L’existence d’un puissant empire sur les rives de la mer Noire, durant plus de quatre siècles, permit à la civilisation, qui était éminemment une civilisation de commerçants, de s’épanouir magnifiquement dans toute la Russie méridionale tout en gagnant sans cesse vers le nord. Les fouilles archéologiques des régions du Dněpr et du Don établissent que, dans l’une comme dans l’autre, et sur le cours moyen de ces fleuves aussi bien que sur le cours inférieur où les Grecs prédominaient, d’anciennes habitations préhistoriques s’étaient développées jusqu’à devenir de grandes villes fortifiées et, de toute évidence, de grands centres commerciaux. Ces villes s’étaient surtout développées dans la région qui devait être plus tard le centre de la Russie kiévienne, celle des gouvernements de Kiev, de Poltava, de Černigov et de Podolie, sur le Dněpr, sur la Desna, sur la Sula, sur le Psël et sur le Bug.

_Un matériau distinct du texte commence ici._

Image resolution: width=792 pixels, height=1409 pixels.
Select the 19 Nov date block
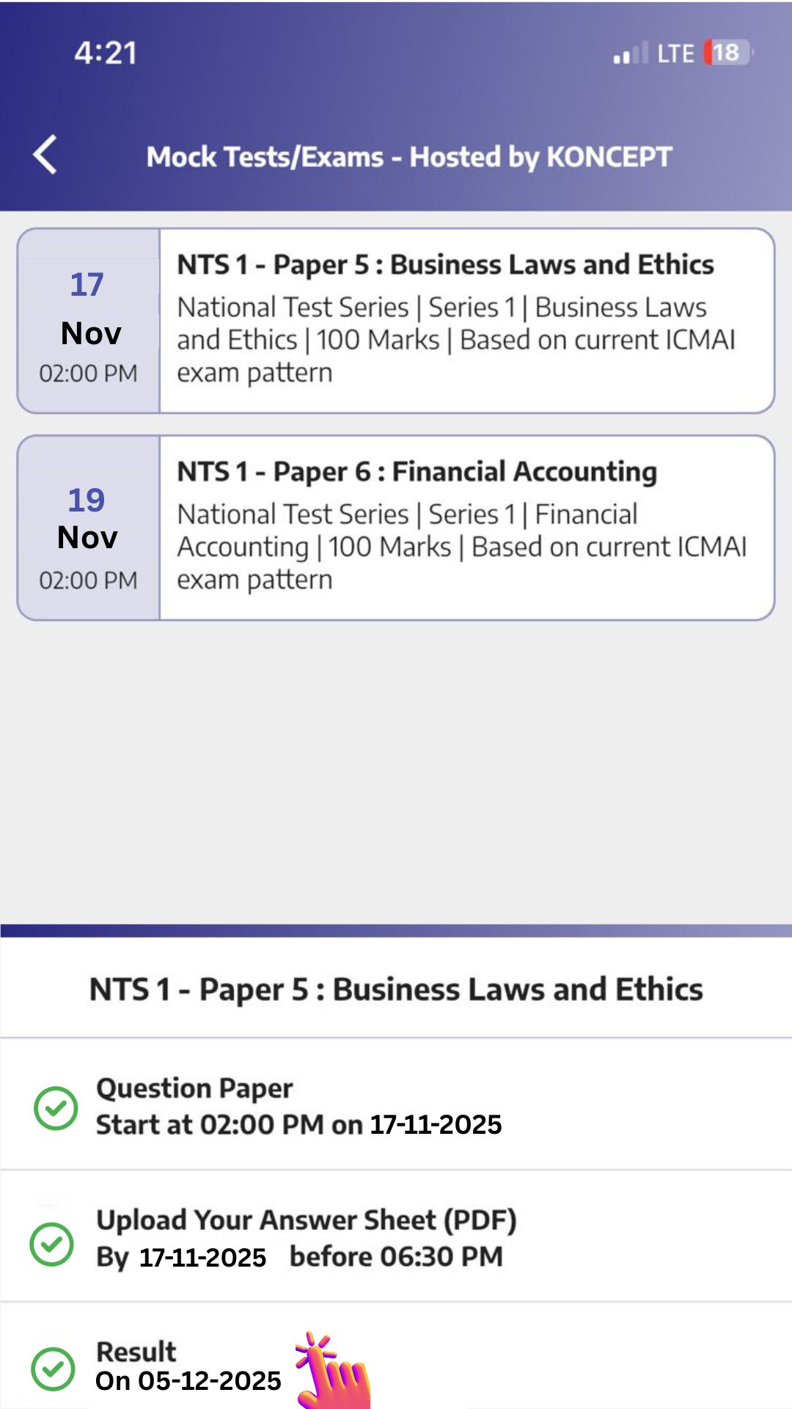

Malheureusement l’exploration archéologique des restes de ces cités, qu’on compte par centaines, est encore dans son enfance. Les fouilles archéologiques sont difficiles dans les ruines de cités qui avaient été construites en terre et en bois, où il n’y avait pas de constructions en pierres ni même de constructions en briques,

  1. Voir sur l’histoire préslave de la Russie mon livre : The Iranians and the Greeks in South Russia, Oxford, 1922, où l’on trouvera mes vues exposées en détail et une bibliographie.